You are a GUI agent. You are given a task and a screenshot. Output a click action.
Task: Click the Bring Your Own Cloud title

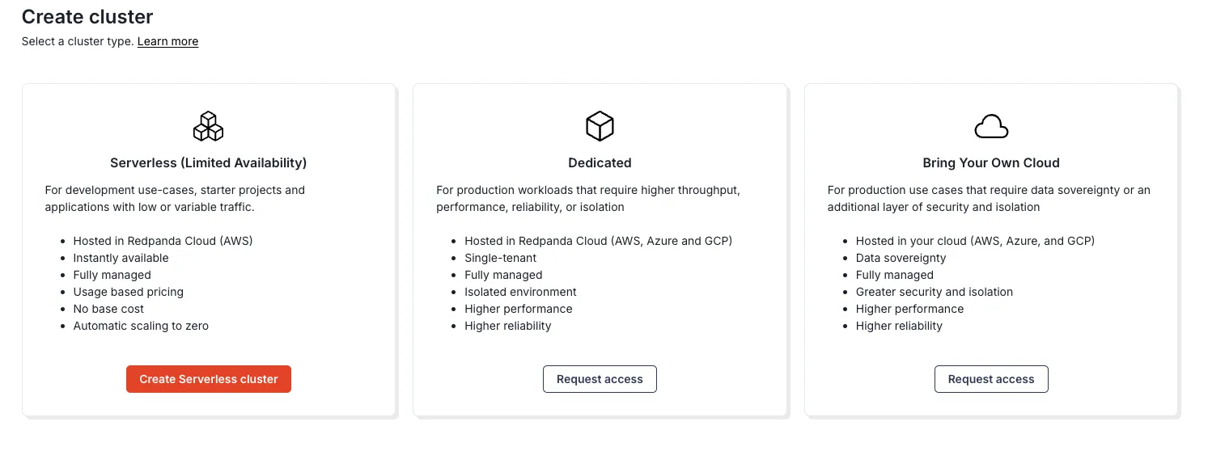[x=991, y=162]
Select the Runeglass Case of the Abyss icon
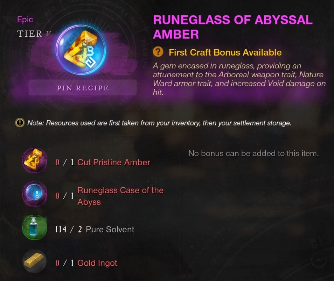 point(35,194)
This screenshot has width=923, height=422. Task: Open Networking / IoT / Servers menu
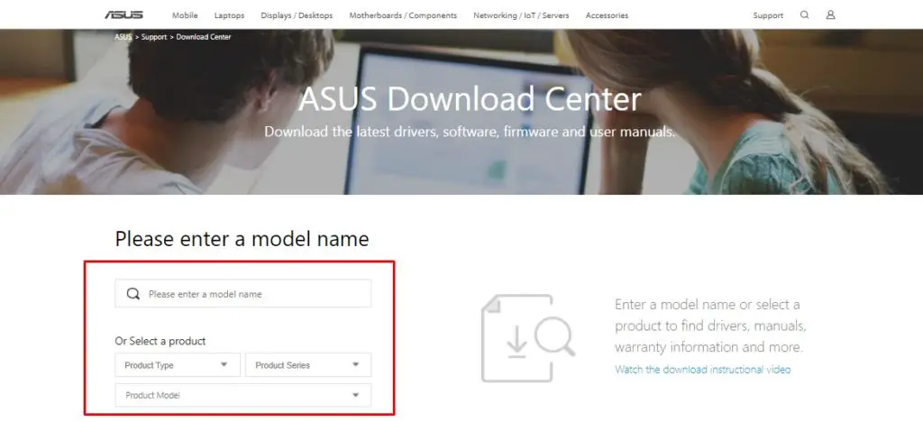521,15
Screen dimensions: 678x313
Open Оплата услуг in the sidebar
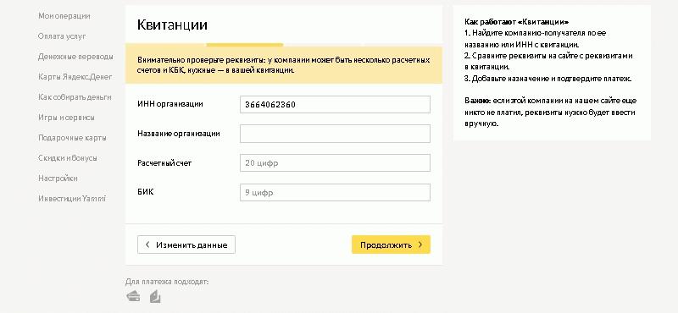(x=62, y=36)
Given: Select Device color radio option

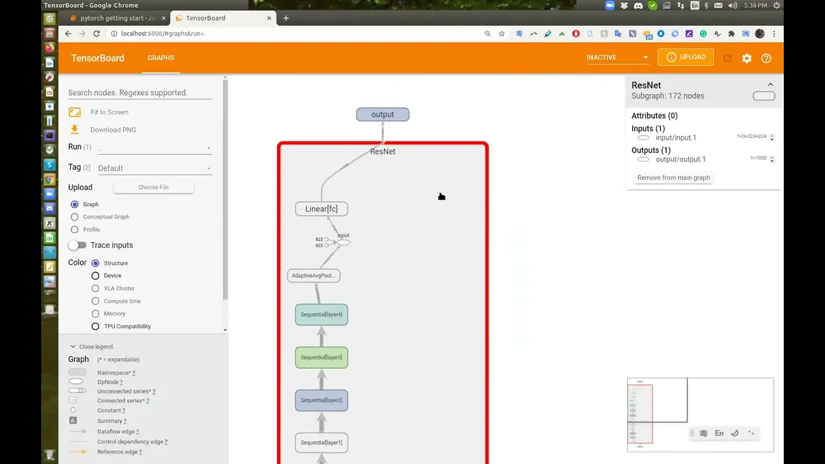Looking at the screenshot, I should pyautogui.click(x=95, y=276).
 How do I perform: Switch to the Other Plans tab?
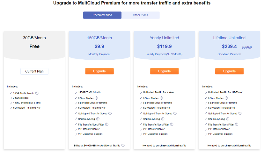pyautogui.click(x=140, y=15)
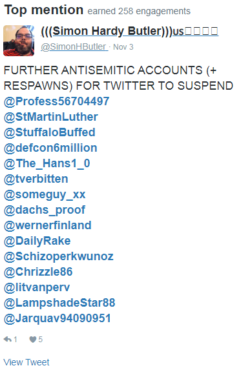This screenshot has height=368, width=241.
Task: Open Simon Hardy Butler's profile picture
Action: coord(19,41)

TASK INSTRUCTIONS -> Give the listing again word for word. Skip any pictures.

RESPONSE TO THIS EXERCISE ->
You are a GUI agent. You are given a task and a screenshot. Output a click action.
Task: Click the Bring Your Own Cloud title

[x=991, y=162]
Select the Runeglass Case of the Abyss icon
 point(35,194)
This screenshot has width=923, height=422. Task: Open Networking / IoT / Servers menu
521,15
Screen dimensions: 678x313
Open Оплата услуг in the sidebar
(x=62, y=36)
Given: Select Device color radio option

Looking at the screenshot, I should pyautogui.click(x=95, y=276).
 How do I perform: Switch to the Other Plans tab?
pyautogui.click(x=140, y=15)
This screenshot has height=368, width=241.
Task: Open Simon Hardy Butler's profile picture
Action: coord(19,41)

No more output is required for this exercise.